BEGIN TEXT

Family Needs Help Moving Grandfather’s Body Out Of Home
Christoll Millard is devastated by the death of her grandfather, Frank Hammonds.
“That’s my grandpa dead in there,” she said, fighting back tears and pointing to her family’s home in Chaparral, New Mexico.
82 year old Frank Hammonds died at 5 AM on Friday but several hours later his decomposing body remained inside the family’s home. His widow Darlene said they can not afford to pay for an ambulance to take him to a morgue. She relies on social security checks and says it’s not enough to cover the fee.
“He’s been a good father and I don’t think he deserves to be treated this way,” she said.
Medical investigators from Dona Ana County went to the Hammond’s home the morning he was found dead. They determined the death was not suspicious then left.
“They poked him and they took blood from him but they can’t take him? That’s hard on us,” said Millard.
ABC-7 spoke to a county spokesperson. They said it is not the county’s responsibility to transport bodies. That financial–and emotional–burden falls on the deceased person’s family.

END TEXT
BEGIN DATA EXCERPTS

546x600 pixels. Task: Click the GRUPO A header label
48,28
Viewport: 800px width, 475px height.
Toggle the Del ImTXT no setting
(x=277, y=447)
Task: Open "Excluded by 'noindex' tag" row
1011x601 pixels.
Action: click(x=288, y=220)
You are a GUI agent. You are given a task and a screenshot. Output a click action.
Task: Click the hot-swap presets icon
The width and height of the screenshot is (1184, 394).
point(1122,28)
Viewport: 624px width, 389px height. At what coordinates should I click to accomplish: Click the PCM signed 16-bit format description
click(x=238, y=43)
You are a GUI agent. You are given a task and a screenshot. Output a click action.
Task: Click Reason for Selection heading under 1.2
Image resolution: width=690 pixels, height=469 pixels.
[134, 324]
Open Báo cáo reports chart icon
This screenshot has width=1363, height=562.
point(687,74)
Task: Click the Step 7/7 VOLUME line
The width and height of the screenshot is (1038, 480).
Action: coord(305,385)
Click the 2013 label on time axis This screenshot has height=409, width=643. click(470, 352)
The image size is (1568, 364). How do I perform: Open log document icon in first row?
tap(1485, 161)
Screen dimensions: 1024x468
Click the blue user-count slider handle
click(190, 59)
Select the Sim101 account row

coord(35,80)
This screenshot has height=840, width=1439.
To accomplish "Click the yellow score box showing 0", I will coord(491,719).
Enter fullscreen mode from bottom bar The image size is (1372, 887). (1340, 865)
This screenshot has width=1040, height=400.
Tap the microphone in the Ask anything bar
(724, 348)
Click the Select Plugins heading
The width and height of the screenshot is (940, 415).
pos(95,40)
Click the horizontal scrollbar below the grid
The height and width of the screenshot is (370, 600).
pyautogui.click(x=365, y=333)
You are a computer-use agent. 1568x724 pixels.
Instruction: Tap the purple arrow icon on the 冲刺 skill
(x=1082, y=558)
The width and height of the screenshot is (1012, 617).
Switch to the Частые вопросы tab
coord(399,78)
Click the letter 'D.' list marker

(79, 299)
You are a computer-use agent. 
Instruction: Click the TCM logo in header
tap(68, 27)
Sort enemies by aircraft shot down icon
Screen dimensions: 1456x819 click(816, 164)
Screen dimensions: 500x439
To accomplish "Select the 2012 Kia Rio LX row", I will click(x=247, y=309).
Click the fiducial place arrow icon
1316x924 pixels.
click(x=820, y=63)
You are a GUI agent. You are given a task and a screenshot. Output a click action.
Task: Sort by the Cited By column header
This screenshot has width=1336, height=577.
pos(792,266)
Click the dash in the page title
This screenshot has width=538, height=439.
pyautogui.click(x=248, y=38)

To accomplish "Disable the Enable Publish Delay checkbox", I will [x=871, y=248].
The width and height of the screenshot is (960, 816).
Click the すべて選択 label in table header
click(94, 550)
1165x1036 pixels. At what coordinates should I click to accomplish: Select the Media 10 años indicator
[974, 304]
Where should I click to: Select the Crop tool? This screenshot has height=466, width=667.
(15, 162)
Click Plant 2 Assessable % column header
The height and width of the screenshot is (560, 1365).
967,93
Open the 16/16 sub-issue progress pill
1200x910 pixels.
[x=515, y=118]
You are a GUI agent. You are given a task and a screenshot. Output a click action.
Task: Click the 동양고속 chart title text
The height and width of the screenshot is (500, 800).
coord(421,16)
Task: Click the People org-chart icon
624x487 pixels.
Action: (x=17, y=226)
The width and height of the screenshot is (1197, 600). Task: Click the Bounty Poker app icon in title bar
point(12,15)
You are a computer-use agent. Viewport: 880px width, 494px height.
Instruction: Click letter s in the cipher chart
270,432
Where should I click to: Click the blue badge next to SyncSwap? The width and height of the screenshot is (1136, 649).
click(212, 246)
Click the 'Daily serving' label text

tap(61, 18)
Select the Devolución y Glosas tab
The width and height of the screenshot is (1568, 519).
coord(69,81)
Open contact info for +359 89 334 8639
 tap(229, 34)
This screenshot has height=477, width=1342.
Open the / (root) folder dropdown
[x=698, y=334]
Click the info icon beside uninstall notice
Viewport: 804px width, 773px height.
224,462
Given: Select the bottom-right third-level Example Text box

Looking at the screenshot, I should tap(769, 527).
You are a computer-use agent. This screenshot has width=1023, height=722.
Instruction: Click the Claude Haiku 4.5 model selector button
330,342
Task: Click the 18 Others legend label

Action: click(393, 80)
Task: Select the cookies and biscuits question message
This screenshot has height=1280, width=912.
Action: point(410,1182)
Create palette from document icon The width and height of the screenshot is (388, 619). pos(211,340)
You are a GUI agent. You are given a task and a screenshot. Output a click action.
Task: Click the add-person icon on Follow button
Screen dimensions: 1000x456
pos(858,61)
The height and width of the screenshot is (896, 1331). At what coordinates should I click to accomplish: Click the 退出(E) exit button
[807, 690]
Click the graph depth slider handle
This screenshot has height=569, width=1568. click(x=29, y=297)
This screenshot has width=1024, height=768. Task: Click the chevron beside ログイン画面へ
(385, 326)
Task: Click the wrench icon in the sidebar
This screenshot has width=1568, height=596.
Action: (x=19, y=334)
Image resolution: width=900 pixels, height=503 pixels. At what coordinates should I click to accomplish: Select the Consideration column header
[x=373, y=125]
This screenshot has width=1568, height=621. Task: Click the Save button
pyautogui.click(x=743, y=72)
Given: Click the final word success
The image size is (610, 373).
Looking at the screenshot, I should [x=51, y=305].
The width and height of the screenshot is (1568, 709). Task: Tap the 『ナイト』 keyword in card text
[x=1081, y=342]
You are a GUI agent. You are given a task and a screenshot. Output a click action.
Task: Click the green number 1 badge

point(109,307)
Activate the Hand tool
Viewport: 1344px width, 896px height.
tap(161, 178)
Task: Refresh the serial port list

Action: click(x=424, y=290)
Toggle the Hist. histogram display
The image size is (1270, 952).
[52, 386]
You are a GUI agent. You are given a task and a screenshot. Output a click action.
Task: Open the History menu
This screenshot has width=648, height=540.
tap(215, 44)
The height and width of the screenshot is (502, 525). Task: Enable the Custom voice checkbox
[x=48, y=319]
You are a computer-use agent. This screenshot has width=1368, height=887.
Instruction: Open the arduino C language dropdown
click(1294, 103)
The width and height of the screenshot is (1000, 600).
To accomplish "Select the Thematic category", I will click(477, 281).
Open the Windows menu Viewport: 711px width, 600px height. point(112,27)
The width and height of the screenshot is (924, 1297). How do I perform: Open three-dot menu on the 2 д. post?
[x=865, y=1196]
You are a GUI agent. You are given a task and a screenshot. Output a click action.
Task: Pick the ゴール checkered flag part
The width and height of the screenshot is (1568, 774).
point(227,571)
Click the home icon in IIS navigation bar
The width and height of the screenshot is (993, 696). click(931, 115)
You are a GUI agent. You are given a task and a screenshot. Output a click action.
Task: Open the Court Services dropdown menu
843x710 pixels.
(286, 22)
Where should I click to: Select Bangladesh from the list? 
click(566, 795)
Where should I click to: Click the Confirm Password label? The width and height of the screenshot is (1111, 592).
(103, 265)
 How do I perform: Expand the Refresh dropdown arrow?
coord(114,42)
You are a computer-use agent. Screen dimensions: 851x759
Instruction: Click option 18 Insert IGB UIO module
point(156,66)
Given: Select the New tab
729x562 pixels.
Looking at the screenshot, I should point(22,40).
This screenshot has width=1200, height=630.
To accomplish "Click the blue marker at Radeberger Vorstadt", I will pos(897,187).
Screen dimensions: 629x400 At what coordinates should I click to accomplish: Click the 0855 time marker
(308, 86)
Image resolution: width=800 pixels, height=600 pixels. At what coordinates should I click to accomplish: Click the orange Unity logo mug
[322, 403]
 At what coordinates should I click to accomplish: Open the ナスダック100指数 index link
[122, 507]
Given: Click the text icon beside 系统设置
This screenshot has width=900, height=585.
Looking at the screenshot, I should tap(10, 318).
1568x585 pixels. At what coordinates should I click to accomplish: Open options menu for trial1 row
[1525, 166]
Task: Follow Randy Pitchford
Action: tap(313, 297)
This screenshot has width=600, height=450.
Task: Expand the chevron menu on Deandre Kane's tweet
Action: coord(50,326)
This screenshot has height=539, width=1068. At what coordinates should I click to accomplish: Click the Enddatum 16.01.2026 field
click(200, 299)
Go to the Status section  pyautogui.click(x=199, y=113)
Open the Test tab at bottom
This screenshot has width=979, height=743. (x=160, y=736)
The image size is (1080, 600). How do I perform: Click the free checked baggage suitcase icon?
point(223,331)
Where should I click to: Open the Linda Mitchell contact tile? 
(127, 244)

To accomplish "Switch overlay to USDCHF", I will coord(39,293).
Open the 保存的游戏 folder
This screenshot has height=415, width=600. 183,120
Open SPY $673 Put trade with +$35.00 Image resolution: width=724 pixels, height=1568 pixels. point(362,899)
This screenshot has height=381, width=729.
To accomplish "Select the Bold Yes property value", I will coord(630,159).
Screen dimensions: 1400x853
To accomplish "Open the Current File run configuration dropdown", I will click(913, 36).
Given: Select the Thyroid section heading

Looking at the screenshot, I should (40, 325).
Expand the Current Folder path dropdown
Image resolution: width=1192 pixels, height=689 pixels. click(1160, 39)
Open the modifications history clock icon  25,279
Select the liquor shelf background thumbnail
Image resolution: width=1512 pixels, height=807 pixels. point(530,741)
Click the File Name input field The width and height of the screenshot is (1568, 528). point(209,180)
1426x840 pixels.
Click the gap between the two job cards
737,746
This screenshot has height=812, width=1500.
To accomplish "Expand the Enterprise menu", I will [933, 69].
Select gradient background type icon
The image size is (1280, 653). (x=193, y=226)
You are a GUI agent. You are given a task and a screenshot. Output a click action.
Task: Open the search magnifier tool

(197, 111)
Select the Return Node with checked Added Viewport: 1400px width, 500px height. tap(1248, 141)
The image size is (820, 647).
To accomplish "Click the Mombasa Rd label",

END DATA EXCERPTS

▶ TASK INSTRUCTIONS
[a] Summarize the article in two sentences.
[b] According to the article, what did the medical investigators from Dona Ana County determine about the death?
[c] In the article, rewrite the stretch from "Medical investigators from" through "suspicious then left.", replacing "Medical investigators" with "County officials".

▶ PER-TASK OUTPUTS
[a] Frank Hammonds, 82, died at 5 AM on Friday in his family's home in Chaparral, New Mexico, and his body was still there several hours later because his widow Darlene said they could not afford an ambulance to take him to a morgue. Medical investigators from Dona Ana County found the death was not suspicious and left, and a county spokesperson said transporting bodies is the family's responsibility, not the county's.

[b] They determined the death was not suspicious.

[c]
County officials from Dona Ana County went to the Hammond’s home the morning he was found dead. They determined the death was not suspicious then left.